#### SOAL SINGKAT 1
Ganti "Image resolution" dengan "Screen resolution" pada baris-baris rekaman, dimulai dari awal rekaman sampai baris yang memuat "will pyautogui.click(x=93, y=67)." (baris tersebut termasuk), lalu tuliskan kembali baris-baris itu tanpa perubahan lain.

#### POTONGAN DOKUMEN
···

Ratu Atut Menolak Mundur
jpnn.com - JAKARTA - Keinginan Komisi Pemberantasan Korupsi (KPK) untuk memberhentikan Ratu Atut Chosiyah dari jabatan Gubernur Banten mendapat perlawanan. Pihak orang nomor satu di Banten itu bakal mengirimkan surat ke Kemendagri untuk mengingatkan pentingnya patuh pada undang-undang. Disamping itu, bisa juga Atut mogok dan menolak diperiksa KPK.
Kuasa hukum Atut, Firman Wijaya saat dihubungi kemarin (29/12) mengatakan, penegakan hukum di bidang korupsi tidak bisa dengan melanggar perundang-undangan. Yang dimaksud Firman adalah, penerapan pasal 31 ayat 1 UU No 32/2004 tentang Pemerintah Daerah. Disitu jelas diuraikan kalau kepala daerah hanya bisa diberhentikan sementara saat menjadi terdakwa.

···

#### SOAL SINGKAT 2
Lanjutkan teks berita tentang penolakan Ratu Atut untuk diberhentikan dari jabatan Gubernur Banten, dimulai dari kalimat terakhir yang ditampilkan.

···

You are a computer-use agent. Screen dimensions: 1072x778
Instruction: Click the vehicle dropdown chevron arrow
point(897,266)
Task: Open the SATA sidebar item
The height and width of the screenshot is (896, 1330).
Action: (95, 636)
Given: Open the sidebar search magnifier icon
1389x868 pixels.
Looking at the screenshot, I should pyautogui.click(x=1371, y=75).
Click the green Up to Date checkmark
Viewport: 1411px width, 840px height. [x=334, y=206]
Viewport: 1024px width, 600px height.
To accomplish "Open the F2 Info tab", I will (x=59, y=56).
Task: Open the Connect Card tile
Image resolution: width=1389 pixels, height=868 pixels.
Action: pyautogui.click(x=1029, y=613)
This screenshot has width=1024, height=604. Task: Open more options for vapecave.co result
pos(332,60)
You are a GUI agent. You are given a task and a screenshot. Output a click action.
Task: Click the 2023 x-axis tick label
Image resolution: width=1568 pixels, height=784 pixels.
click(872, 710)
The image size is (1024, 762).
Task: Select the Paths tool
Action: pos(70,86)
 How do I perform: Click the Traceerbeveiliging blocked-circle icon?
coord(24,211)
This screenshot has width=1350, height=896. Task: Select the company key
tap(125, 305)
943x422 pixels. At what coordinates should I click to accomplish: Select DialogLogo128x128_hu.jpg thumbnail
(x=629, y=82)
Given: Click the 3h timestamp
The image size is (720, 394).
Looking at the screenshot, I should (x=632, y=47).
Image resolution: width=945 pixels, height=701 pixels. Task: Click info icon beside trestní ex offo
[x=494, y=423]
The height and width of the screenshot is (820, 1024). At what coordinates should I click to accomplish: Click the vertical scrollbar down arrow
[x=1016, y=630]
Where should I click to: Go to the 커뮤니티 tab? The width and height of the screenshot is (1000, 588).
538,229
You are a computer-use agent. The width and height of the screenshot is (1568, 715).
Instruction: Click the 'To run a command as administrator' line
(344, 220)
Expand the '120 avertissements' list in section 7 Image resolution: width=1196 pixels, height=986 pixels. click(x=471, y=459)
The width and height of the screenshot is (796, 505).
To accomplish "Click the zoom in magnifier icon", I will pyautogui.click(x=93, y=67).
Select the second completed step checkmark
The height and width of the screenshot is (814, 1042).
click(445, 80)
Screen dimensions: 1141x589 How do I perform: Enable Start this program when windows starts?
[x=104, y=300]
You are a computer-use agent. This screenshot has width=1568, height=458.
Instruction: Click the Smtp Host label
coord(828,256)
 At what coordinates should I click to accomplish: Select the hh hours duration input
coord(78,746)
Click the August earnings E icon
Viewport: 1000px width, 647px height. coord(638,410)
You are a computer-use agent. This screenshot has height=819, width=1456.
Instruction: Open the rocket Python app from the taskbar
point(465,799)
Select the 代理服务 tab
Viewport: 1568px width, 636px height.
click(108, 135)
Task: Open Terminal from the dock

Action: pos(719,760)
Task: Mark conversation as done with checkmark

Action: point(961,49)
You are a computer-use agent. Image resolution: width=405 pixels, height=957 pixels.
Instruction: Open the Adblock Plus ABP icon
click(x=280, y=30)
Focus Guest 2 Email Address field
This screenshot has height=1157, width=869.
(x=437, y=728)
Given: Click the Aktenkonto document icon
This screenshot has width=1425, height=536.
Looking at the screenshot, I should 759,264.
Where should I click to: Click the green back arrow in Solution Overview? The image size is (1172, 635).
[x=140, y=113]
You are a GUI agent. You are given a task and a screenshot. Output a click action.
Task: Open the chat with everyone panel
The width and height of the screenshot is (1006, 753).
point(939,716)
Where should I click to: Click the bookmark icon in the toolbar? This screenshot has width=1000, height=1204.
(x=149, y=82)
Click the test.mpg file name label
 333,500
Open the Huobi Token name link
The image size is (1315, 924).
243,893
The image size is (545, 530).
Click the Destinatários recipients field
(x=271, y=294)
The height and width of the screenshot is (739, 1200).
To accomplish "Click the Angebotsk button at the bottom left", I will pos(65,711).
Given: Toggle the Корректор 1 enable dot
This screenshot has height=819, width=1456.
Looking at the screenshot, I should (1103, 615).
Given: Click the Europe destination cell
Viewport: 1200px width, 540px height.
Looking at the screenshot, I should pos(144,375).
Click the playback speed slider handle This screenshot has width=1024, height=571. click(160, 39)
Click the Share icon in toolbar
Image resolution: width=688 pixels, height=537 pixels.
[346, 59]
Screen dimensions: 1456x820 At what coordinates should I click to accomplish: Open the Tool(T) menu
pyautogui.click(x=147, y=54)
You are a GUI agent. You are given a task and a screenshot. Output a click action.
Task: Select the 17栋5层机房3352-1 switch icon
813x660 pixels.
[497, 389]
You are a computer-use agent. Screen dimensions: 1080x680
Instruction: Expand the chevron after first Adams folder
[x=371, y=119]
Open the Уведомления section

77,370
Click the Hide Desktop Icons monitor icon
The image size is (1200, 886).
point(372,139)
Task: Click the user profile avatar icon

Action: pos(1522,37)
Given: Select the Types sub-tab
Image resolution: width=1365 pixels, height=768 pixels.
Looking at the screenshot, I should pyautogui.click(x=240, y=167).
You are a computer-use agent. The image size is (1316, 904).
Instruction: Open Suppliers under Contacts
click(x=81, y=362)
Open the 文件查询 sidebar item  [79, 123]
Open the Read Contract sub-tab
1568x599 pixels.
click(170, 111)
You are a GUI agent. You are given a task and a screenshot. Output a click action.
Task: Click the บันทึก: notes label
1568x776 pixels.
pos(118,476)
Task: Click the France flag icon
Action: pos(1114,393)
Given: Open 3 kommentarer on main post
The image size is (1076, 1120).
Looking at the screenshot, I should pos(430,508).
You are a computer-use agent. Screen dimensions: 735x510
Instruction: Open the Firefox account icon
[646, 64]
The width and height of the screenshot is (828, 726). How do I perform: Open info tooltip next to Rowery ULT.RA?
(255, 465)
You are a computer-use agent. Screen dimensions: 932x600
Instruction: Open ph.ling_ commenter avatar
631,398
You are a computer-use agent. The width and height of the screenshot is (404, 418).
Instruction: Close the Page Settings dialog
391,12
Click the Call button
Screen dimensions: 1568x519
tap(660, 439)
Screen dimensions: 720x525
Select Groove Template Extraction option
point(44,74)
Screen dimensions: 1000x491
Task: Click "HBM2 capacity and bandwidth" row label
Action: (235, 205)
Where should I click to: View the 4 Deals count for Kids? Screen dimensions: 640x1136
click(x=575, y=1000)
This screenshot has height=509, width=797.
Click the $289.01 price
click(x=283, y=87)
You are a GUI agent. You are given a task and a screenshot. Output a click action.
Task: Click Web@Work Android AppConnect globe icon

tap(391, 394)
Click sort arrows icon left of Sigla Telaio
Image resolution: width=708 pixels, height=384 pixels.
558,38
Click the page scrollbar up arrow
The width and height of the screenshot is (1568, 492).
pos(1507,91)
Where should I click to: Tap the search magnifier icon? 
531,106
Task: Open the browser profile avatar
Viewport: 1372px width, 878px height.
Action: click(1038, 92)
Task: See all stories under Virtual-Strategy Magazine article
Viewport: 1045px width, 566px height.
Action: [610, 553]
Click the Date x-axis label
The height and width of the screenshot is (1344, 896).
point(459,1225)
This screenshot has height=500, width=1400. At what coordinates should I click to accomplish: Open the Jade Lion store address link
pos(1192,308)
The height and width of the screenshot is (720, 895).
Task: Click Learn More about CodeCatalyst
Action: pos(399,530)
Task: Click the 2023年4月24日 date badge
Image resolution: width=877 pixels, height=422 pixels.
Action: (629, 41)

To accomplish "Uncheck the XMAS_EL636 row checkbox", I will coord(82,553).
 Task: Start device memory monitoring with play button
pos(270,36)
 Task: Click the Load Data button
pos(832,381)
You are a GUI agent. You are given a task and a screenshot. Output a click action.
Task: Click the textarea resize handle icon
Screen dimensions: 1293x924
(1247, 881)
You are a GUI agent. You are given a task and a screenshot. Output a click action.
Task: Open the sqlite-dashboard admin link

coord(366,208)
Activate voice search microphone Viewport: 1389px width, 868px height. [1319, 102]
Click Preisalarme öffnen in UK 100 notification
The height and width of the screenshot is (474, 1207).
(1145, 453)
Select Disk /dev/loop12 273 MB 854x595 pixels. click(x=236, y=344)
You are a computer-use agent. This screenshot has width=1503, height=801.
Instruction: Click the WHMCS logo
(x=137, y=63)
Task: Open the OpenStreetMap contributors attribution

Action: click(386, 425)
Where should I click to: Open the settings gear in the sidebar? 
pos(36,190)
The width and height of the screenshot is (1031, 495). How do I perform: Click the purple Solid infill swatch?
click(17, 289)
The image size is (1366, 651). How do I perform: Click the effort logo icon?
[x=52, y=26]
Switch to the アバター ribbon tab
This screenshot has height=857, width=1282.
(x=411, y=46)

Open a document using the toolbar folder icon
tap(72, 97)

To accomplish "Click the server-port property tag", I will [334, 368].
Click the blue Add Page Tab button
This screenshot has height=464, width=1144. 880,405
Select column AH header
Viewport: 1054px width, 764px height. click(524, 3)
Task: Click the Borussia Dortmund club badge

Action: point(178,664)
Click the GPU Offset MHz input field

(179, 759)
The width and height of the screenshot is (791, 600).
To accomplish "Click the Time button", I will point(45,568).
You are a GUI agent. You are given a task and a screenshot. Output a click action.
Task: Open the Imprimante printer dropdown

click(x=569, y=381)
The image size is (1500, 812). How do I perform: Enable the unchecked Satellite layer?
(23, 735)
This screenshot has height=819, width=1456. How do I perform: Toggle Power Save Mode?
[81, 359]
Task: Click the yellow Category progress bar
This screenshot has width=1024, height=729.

···

#### HASIL TUGAS 1
You are a computer-use agent. Screen dimensions: 1072x778
Instruction: Click the vehicle dropdown chevron arrow
point(897,266)
Task: Open the SATA sidebar item
The height and width of the screenshot is (896, 1330).
Action: (95, 636)
Given: Open the sidebar search magnifier icon
1389x868 pixels.
Looking at the screenshot, I should pyautogui.click(x=1371, y=75).
Click the green Up to Date checkmark
Viewport: 1411px width, 840px height. [x=334, y=206]
Viewport: 1024px width, 600px height.
To accomplish "Open the F2 Info tab", I will (x=59, y=56).
Task: Open the Connect Card tile
Screen resolution: width=1389 pixels, height=868 pixels.
Action: pyautogui.click(x=1029, y=613)
This screenshot has width=1024, height=604. Task: Open more options for vapecave.co result
pos(332,60)
You are a GUI agent. You are given a task and a screenshot. Output a click action.
Task: Click the 2023 x-axis tick label
Screen resolution: width=1568 pixels, height=784 pixels.
click(872, 710)
The image size is (1024, 762).
Task: Select the Paths tool
Action: pos(70,86)
 How do I perform: Click the Traceerbeveiliging blocked-circle icon?
coord(24,211)
This screenshot has width=1350, height=896. Task: Select the company key
tap(125, 305)
943x422 pixels. At what coordinates should I click to accomplish: Select DialogLogo128x128_hu.jpg thumbnail
(x=629, y=82)
Given: Click the 3h timestamp
The image size is (720, 394).
Looking at the screenshot, I should (x=632, y=47).
Screen resolution: width=945 pixels, height=701 pixels. Task: Click info icon beside trestní ex offo
[x=494, y=423]
The height and width of the screenshot is (820, 1024). At what coordinates should I click to accomplish: Click the vertical scrollbar down arrow
[x=1016, y=630]
Where should I click to: Go to the 커뮤니티 tab? The width and height of the screenshot is (1000, 588).
538,229
You are a computer-use agent. The width and height of the screenshot is (1568, 715).
Instruction: Click the 'To run a command as administrator' line
(344, 220)
Expand the '120 avertissements' list in section 7 Screen resolution: width=1196 pixels, height=986 pixels. click(x=471, y=459)
The width and height of the screenshot is (796, 505).
To accomplish "Click the zoom in magnifier icon", I will pyautogui.click(x=93, y=67).

#### HASIL TUGAS 2
"Segera kami kirimkan surat ke Kemendagri setelah diskusi dengan keluarga. Intinya, supaya (Kemendagri) tetap menjalankan UU," ujar Firman. Dia juga berharap kalau Kemendagri yang dipimpin Gamawan Fauzi melihat persoalan secara utuh. Termasuk intrik politik yang makin kental saat Atut mulai ditahan.
Menurut dia, jika KPK tetap memaksa Kemendagri memberhentikan sementara Atut, lembaga antirasuah itu mendorong terjadinya pelanggaran UU Pemda. Meski demikian, dia optimistis bahwa Kemendagri tidak akan mengkhianati UU demi alasan moral yang diajukan KPK. Jika dipaksakan, berarti KPK melakukan kesewenang-wenangan.
"Tuntutan mengusulkan pemberhentian sementara itu termasuk brutality policy dan cenderung abuse of procedure karena tidak ada legal formal," tegasnya. Alasan moral yang diusung KPK menurutnya hanyalah filosofi-filosofi semata. Sebab, apapun alasannya penegakan hukum tidak boleh melanggar UU.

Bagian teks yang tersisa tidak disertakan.